Тишина, обрезавшая этот крик, придавила Андрея непомерной тяжестью. Он еще больше сгорбился, и против воли у него вырвался короткий, жалкий стон. Но в тот же момент тишину разорвал звенящий, почти исступленный голос:
– Да, да, да!
И Андрей рванулся к дивану, навстречу белому платью, навстречу тонким протянутым рукам, навстречу внезапно прояснившемуся, отчетливому лицу.
– Мари!
Он схватил и сжал ее руки так сильно, что от боли она зажмурилась и, чтобы не вскрикнуть, закусила губу.
– Да, да, это я, – бормотала она, силясь усадить его рядом с собою, а он мял ее руки неловко и жестко, и сквозь шум его дыханья не разобрать было, что он хотел сказать. Потом они опустились на диван.
– Я должна была прийти.
– Должны, конечно, должны, – вторил Андрей, и слова его были, как летящие чурки, перепутаны, рассыпаны.
– Я знал, я ждал… должны, конечно, ждал…
– Я давно хотела.
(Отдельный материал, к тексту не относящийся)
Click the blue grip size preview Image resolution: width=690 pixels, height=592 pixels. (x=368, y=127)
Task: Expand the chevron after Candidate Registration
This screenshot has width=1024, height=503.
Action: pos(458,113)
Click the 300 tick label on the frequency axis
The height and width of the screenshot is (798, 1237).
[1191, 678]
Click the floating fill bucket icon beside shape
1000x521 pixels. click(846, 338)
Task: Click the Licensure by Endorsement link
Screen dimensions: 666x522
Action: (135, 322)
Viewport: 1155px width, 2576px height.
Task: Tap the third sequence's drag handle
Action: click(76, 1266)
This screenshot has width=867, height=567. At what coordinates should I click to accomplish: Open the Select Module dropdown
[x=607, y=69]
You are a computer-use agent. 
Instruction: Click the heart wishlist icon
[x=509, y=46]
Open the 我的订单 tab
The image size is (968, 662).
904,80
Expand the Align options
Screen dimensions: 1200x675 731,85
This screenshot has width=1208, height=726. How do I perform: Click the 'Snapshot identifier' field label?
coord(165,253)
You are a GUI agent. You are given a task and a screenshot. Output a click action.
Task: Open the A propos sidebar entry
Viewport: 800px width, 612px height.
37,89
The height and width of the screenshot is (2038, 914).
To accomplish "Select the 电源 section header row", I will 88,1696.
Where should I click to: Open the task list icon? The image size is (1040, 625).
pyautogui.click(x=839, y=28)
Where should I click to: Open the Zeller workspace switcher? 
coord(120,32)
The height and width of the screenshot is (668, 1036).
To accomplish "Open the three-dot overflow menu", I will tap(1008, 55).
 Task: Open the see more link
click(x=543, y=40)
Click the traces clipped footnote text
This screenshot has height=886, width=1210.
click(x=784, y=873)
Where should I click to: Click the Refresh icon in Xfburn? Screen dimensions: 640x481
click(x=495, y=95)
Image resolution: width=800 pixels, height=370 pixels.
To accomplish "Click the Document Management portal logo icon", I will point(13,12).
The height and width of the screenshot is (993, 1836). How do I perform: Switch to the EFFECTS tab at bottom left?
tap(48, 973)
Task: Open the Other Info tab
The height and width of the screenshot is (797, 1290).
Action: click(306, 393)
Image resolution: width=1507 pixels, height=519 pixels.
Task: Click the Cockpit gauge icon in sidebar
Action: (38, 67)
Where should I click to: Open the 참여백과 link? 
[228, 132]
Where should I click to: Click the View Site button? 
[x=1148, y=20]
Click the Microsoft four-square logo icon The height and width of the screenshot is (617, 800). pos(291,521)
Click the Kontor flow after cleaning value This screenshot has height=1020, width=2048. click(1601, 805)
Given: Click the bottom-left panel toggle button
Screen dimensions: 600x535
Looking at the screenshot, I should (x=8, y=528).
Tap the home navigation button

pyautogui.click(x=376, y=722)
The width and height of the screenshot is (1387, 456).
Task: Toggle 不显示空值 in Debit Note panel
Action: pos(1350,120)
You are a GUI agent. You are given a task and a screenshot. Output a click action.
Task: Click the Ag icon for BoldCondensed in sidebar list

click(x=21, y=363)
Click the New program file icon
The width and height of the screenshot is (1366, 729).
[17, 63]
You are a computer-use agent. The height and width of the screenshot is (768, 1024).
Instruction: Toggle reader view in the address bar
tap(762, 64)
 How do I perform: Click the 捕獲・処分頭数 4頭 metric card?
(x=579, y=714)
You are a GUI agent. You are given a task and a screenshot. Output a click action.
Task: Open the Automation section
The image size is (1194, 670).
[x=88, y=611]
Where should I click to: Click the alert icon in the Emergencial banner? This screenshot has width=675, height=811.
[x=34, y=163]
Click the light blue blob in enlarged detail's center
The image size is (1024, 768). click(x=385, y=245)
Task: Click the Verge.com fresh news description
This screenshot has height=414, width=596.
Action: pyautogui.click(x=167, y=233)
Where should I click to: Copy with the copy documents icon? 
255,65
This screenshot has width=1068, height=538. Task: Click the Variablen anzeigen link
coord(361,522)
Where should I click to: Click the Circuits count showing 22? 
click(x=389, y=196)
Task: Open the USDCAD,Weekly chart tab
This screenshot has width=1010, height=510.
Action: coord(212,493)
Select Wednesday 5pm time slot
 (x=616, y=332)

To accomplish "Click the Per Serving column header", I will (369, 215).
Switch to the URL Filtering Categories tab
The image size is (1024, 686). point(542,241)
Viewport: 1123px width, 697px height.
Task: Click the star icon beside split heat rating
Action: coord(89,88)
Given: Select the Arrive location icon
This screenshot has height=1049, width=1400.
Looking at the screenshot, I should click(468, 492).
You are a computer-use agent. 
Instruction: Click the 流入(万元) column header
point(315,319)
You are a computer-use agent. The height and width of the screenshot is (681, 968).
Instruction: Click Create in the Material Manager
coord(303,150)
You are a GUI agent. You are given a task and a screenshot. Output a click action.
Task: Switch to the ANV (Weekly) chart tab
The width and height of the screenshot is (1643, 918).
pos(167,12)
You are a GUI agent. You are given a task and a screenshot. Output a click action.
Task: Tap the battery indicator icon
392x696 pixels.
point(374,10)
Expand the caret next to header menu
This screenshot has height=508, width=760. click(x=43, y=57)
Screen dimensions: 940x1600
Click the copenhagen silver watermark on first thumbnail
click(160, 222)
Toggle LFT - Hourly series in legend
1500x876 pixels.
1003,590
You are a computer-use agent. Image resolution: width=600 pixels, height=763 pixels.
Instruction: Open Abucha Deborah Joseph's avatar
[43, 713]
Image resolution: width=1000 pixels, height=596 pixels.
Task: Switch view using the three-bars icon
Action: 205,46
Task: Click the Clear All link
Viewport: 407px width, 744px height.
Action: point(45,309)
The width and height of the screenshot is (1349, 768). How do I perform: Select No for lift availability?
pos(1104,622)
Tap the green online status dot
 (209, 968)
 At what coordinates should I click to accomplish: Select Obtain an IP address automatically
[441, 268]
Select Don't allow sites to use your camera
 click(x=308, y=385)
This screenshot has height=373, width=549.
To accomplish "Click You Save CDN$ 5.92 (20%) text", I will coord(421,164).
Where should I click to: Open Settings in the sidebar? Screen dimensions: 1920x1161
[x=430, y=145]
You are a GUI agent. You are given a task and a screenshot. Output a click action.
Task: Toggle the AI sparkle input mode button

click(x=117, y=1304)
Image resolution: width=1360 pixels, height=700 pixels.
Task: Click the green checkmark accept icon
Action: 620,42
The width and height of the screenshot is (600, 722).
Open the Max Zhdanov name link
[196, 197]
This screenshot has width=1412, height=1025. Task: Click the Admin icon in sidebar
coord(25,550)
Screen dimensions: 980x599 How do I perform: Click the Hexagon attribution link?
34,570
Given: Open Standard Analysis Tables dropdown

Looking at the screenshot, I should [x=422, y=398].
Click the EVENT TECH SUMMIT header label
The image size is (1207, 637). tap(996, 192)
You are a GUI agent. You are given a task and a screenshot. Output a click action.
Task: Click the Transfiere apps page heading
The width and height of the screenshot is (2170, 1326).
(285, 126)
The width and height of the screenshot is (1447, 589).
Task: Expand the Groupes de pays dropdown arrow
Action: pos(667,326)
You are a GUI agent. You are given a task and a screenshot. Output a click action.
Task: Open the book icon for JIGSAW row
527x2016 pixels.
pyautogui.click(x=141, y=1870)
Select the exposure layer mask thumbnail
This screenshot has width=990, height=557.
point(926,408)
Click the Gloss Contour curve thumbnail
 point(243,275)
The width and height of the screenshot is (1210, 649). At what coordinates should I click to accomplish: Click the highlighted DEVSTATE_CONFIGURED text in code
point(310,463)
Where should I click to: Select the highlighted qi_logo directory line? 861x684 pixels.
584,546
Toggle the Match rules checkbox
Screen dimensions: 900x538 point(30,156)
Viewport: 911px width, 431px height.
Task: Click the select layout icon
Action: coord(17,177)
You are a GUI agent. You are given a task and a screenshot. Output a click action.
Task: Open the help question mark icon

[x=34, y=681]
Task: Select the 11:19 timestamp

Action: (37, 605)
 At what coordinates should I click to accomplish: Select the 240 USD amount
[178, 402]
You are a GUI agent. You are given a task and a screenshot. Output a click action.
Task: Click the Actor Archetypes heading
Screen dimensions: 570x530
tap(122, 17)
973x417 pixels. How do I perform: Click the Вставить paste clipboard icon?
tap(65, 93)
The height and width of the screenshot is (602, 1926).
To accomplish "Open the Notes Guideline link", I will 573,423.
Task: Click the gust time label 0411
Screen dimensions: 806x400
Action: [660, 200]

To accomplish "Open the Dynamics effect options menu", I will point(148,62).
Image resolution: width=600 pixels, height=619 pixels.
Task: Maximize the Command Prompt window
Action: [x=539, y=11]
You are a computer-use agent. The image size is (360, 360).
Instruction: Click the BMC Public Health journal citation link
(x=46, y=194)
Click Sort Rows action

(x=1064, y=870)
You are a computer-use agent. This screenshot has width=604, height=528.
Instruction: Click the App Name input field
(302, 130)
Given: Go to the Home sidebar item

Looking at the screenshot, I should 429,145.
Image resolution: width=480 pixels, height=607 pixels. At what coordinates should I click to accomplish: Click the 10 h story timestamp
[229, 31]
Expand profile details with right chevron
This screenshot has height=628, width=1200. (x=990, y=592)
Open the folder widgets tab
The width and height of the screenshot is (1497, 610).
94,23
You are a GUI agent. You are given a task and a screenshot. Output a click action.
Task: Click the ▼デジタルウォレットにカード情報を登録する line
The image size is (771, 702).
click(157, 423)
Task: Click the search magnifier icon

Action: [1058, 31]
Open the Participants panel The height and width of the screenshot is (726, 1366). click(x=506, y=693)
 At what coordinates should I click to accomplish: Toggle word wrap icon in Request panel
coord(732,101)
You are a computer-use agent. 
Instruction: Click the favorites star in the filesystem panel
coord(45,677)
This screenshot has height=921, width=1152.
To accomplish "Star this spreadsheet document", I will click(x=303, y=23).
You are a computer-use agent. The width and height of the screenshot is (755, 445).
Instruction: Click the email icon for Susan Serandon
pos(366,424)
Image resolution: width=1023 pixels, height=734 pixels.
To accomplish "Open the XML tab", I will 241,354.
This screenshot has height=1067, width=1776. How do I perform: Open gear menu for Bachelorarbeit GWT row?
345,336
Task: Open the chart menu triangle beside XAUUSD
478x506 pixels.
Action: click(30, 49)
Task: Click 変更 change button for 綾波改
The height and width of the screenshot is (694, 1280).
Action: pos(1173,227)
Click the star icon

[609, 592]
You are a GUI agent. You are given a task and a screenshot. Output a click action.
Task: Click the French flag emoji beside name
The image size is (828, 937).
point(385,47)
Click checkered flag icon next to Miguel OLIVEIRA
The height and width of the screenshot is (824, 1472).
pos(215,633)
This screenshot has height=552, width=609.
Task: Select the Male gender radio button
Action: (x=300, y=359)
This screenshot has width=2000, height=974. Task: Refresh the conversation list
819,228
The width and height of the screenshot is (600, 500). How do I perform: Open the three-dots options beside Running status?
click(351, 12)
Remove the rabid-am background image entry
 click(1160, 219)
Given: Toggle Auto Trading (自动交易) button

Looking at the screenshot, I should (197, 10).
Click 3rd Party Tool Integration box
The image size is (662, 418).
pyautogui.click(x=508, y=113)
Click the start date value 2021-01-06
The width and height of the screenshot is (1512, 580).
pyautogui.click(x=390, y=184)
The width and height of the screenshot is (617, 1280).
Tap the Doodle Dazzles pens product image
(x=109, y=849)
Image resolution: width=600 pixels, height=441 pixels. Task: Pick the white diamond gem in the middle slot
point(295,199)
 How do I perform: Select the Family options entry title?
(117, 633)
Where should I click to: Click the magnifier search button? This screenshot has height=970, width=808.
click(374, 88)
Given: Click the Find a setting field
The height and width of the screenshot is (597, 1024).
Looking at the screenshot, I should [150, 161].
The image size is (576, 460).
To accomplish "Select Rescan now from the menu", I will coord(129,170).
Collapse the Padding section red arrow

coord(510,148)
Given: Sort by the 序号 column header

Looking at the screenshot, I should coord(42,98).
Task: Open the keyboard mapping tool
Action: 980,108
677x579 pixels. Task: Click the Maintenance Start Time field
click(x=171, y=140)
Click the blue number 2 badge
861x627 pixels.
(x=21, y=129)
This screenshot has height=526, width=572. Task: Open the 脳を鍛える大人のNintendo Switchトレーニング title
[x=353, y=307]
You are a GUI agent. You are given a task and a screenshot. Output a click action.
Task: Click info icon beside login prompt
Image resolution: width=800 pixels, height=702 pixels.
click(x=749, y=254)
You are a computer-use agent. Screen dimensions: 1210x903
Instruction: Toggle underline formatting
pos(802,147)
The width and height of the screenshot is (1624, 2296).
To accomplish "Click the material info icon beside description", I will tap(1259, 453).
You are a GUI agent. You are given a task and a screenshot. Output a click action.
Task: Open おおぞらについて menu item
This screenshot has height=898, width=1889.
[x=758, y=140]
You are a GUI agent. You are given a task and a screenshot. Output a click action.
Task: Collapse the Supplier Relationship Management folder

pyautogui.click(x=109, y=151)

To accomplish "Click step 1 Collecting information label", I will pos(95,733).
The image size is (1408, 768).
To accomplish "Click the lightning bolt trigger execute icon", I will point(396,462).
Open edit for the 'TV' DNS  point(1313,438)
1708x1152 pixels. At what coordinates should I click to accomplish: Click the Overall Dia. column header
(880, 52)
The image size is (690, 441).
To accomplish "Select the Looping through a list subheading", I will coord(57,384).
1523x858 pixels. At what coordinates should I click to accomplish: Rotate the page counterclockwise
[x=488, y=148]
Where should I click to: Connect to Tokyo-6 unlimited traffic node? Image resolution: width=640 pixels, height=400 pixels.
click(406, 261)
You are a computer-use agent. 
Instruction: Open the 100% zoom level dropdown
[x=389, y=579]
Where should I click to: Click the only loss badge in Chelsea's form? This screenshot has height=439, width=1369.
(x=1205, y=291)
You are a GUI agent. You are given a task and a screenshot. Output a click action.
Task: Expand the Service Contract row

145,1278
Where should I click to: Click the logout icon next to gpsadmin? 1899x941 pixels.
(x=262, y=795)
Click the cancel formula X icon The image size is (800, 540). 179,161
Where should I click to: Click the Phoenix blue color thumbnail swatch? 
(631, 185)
Я не могла не прийти…
– Не могли, я ждал вас… Хорошо, хорошо…
– Вы знаете почему?
– Конечно, конечно!
– Но почему?
– Я ждал каждый день.
– Месяцами я думала о том, что приду. Вы несчастливы, вы принесли мне несчастье.
– Я?
– С тех пор как мы встретились, меня преследует несчастье. По пятам. Стоит мне выйти из дому, как я что-нибудь вижу, от чего потом нет покою. Как тогда, в парке. Эти слепые не давали мне спать. Они все тянулись мимо меня, как только я закрывала глаза. Помните, как они держались друг за друга? Как вытягивали вперед руки? И головы вверх, помните?
– Они всё прислушивались к чему-то.
– Да, да! И я прислушиваюсь с тех пор, точно ослепла, точно мне подменили глаза и я не умею смотреть ими, чужими глазами. Знаете, что я думаю?
Мари остановилась.
– Чужие глаза? – переспросил Андрей.
– Ваши глаза. – сказала она, пристально вглядываясь в него, как будто проверяя свою мысль.
– Мои? Может быть.
– Я уверена. Это наверно так. Я что-то потеряла. Раньше все было просто… и нужно… После встречи в горах… одиночество… И ни минуты покоя. На каждом шагу! Сейчас я металась по городу, но улицам, не знаю где. На вокзале я увидела, как уезжают на фронт. Сто раз я провожала солдат и ни разу не догадалась, что это – проводы приговоренных! Когда солдаты заносили ноги на подножки вагонов, мне казалось, что они всходят на эшафот.